The apology was not good enough for Sir Keir Starmer, the leader of the main opposition Labour party, who called on Johnson to resign.

Starmer said: “There we have it. After months of deceit and deception, the pathetic spectacle of a man who has run out of road. His defense ... that he didn’t realize he was at a party is so ridiculous that it’s actually offensive to the British public.

“He’s finally been forced to admit what everyone knew, that when the whole country was locked down he was hosting boozing parties in Downing Street,” he said.

“Is he now going to do the decent thing and resign?”

When Johnson refused, Starmer insisted: “The party’s over, prime minister.”

“Will the public kick him out, will his party kick him out or will he resign?”

Johnson said he understood his counterpart was “paid to try and remove me from office,” but added: “May I humbly suggest that he waits for the results of the inquiry? I apologize for all the misjudgements that have been made, for which I take full responsibility.”

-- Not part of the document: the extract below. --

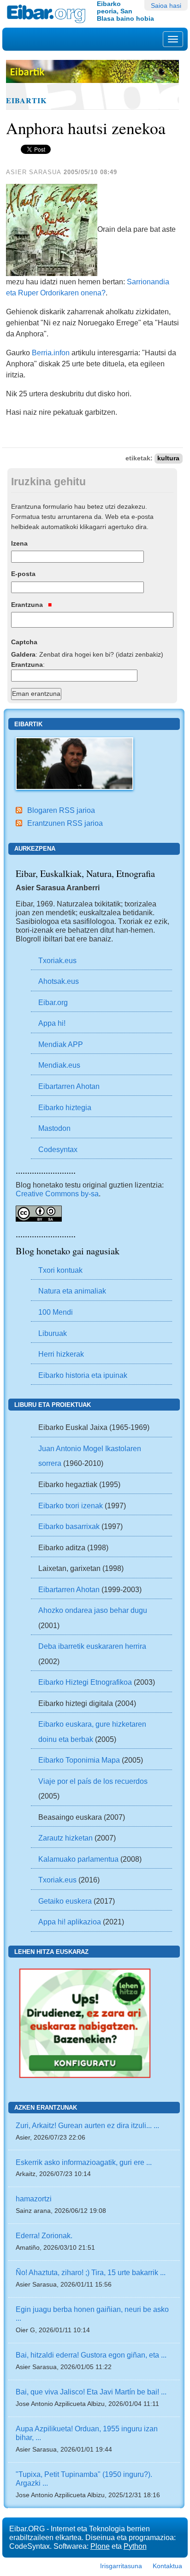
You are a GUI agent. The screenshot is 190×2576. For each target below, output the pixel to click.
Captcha (24, 642)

Ian Blackford, the Scottish National Party’s Westminster leader, also called on Johnson to resign, saying: “Trust has been lost and the public will not forgive or forget.”

“The prime minister can’t get away with it again. Will the prime minister finally do the decent thing and resign or will his Tory MPs be forced to show him the door?”

Meanwhile, a study released on Tuesday by market research company Savanta ComRes, found that 66% of Brits think that Johnson should resign, including 42% of those who voted for his Conservative Party at the 2019 election.